La crise ukrainienne a compliqué les enjeux pour tous les acteurs clés. Avec la hausse des prix des denrées alimentaires en Afrique du Nord et en Afrique subsaharienne, les efforts continus du gouvernement tunisien pour négocier un accord révisé avec le Fonds monétaire international (FMI) deviennent encore plus difficiles et controversés.

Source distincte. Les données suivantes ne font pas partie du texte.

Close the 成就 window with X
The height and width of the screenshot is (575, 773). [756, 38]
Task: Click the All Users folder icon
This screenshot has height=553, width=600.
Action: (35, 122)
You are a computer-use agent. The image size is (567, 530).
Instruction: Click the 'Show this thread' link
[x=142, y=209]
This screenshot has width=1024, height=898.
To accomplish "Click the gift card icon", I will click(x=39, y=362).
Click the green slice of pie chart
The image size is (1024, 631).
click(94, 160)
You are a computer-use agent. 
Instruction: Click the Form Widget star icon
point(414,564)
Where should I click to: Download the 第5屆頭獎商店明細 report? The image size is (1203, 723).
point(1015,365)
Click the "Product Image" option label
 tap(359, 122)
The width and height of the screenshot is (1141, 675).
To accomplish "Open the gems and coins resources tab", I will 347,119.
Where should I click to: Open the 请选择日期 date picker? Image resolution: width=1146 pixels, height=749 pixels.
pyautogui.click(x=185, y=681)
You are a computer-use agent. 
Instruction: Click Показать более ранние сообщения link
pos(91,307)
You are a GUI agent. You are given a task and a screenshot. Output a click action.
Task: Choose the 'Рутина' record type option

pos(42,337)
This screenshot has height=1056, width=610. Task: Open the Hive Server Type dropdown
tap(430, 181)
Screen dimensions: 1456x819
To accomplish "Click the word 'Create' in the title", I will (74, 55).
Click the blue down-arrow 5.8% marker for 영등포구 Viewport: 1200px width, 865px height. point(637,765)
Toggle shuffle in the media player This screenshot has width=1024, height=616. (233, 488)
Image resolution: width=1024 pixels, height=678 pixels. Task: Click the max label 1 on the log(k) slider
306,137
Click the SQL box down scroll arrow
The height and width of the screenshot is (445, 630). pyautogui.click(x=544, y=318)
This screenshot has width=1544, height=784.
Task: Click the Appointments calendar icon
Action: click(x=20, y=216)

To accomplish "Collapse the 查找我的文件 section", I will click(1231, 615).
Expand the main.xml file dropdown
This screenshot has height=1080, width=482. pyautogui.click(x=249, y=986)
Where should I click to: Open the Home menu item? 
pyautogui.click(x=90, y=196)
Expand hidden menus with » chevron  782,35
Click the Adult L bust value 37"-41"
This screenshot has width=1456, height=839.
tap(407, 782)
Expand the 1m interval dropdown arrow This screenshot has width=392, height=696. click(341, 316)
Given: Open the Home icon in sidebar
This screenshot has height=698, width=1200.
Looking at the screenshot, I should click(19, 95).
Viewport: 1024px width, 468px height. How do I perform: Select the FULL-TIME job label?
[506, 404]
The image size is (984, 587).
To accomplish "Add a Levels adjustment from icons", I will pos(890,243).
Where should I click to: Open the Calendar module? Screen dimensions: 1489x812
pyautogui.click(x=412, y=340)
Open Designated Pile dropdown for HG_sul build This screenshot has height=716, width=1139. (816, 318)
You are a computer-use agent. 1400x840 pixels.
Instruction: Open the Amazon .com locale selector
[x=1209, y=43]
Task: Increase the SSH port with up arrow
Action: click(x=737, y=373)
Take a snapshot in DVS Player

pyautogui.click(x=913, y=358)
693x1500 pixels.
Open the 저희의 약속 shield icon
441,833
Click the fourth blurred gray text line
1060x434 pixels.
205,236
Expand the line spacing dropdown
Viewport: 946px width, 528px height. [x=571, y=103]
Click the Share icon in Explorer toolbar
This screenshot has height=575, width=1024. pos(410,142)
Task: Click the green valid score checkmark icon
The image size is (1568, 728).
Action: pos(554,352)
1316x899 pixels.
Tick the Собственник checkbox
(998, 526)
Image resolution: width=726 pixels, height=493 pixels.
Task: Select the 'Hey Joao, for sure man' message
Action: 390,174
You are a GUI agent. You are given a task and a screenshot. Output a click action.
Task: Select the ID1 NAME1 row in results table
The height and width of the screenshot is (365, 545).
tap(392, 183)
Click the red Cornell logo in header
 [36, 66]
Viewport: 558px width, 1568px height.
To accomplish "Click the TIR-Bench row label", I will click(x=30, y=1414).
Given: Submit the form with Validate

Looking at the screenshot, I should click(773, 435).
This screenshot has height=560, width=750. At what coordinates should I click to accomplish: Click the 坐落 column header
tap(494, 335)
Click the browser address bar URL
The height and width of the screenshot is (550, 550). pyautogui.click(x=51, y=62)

L’assaut de Saied contre l’État tunisien a créé un vide politique qui est antithétique à toute stratégie cohérente de réforme économique. La menace d’un effondrement économique pourrait ouvrir un espace à l’UGTT pour mobiliser les Tunisiens derrière un véritable dialogue national. Mais pour que cela se produise, les dirigeants de l’UGTT doivent décider entre donner la priorité aux intérêts sociaux spécifiques du syndicat et adopter un programme politique plus national. Pour l’instant, les perspectives de ce dernier scénario ne sont pas claires, ce qui suggère que la tâche urgente de créer un mouvement d’opposition national plus unifié perdure.
L’armée et les risques d’une politisation croissante
Par rapport à celles du monde arabe au sens large, l’armée tunisienne n’a jamais joué auparavant un rôle institutionnalisé dans la gouvernance. Pourtant, dans les décennies qui ont précédé la révolution du jasmin de 2011, des réseaux informels entre les présidents Habib Bourguiba et Zine El Abidine Ben Ali et un corps d’officiers recrutés dans la région du Sahel ont brouillé la frontière entre le pouvoir exécutif et l’armée.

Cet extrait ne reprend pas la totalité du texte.